--- START ---

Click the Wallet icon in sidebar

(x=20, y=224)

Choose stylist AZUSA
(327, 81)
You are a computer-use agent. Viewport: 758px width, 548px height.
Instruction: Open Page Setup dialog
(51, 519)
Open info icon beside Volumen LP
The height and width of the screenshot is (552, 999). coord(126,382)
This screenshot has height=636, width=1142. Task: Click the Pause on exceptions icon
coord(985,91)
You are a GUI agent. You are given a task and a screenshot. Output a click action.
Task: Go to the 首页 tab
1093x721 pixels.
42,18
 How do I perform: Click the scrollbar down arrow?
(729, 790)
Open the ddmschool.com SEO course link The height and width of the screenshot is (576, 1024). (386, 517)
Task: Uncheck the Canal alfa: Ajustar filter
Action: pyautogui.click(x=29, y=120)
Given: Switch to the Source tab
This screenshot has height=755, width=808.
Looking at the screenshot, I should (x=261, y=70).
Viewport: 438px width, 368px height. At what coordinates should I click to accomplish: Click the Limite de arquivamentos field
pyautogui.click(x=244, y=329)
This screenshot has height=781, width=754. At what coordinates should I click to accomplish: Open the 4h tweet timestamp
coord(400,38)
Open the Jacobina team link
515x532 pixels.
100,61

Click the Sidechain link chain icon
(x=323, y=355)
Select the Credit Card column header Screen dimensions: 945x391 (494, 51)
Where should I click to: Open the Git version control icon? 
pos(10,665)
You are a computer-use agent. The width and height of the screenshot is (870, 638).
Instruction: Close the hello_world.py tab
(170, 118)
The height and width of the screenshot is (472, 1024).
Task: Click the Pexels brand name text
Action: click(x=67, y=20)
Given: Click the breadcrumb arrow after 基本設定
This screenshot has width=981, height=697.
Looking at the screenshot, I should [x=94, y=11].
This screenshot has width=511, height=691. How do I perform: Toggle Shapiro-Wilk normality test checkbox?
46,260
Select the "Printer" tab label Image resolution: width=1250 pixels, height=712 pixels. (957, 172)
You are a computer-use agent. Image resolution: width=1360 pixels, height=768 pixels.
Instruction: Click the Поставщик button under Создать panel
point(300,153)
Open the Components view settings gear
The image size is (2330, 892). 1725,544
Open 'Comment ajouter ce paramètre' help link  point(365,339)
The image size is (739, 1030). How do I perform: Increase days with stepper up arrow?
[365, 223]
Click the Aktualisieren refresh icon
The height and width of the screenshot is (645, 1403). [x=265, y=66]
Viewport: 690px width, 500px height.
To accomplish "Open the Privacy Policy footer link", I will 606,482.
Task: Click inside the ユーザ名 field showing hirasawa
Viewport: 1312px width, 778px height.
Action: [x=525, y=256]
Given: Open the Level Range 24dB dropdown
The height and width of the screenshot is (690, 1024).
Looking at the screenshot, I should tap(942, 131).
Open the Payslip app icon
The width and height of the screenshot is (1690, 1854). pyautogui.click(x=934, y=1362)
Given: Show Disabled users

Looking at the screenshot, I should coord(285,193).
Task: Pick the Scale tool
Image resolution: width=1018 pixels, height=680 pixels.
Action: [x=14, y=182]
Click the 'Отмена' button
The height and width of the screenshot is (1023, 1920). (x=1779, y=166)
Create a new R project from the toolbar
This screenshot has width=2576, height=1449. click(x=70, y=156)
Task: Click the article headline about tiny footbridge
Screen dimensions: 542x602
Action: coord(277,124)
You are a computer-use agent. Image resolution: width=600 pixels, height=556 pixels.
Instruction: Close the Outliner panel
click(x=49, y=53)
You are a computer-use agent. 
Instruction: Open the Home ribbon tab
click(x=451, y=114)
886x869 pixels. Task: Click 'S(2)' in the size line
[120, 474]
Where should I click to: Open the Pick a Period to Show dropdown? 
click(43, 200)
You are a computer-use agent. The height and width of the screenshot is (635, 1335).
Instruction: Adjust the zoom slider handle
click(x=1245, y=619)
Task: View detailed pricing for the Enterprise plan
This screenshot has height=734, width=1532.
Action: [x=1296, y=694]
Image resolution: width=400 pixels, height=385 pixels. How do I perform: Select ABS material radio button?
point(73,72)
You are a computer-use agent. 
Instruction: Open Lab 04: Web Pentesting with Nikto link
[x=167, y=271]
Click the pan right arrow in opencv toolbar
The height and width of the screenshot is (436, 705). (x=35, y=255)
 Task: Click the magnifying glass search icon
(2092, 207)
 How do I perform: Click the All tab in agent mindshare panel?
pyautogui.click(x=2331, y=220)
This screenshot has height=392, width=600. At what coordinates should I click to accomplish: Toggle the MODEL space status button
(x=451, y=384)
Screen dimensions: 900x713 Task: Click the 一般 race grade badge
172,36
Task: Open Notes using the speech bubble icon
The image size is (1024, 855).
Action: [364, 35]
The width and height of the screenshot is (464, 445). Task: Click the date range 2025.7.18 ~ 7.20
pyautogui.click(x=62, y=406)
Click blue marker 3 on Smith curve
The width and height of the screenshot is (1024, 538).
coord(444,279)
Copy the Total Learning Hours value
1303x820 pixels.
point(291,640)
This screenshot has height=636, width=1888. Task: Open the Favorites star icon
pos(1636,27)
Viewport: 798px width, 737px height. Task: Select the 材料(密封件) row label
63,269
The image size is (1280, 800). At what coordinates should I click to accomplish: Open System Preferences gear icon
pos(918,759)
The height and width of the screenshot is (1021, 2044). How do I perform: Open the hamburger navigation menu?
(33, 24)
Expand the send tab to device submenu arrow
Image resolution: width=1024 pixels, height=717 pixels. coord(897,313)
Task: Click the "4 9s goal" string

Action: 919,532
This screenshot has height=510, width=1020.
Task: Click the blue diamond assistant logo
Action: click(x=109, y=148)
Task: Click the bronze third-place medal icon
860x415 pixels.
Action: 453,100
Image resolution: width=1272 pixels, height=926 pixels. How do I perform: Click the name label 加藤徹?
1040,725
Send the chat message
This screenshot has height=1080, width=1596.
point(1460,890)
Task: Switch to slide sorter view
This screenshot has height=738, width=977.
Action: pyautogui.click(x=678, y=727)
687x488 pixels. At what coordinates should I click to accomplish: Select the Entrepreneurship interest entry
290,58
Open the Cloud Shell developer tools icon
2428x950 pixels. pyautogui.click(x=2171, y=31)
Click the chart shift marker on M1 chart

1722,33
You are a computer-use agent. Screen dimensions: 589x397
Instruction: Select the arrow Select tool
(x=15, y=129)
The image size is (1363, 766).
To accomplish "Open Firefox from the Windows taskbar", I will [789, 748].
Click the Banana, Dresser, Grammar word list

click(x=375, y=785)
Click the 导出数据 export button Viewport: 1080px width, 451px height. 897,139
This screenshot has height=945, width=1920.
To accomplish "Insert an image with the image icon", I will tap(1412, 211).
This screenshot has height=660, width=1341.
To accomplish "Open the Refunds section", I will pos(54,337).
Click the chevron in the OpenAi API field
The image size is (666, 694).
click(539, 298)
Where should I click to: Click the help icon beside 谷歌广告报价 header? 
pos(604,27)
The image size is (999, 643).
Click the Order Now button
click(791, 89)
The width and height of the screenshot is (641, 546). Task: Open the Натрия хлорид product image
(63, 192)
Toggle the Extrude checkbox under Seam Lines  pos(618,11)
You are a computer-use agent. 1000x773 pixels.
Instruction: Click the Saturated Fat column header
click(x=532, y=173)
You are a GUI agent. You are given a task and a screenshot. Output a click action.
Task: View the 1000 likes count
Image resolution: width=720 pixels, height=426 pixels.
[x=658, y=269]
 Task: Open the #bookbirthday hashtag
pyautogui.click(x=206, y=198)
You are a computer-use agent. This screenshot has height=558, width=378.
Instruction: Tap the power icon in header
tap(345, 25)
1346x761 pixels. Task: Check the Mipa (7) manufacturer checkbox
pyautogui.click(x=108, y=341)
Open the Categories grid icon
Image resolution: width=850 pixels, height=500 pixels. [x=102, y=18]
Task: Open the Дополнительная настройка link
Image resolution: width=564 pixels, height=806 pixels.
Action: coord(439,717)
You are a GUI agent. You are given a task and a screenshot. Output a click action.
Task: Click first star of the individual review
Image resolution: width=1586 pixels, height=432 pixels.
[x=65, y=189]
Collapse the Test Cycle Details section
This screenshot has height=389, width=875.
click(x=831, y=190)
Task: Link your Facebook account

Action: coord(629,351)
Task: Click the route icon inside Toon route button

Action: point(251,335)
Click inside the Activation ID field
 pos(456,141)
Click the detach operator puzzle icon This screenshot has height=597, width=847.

--- END ---

Exercise. Make a list of all lines in the data that contain "Switch".

Answer.
Given: Switch to the Source tab
Task: Switch to slide sorter view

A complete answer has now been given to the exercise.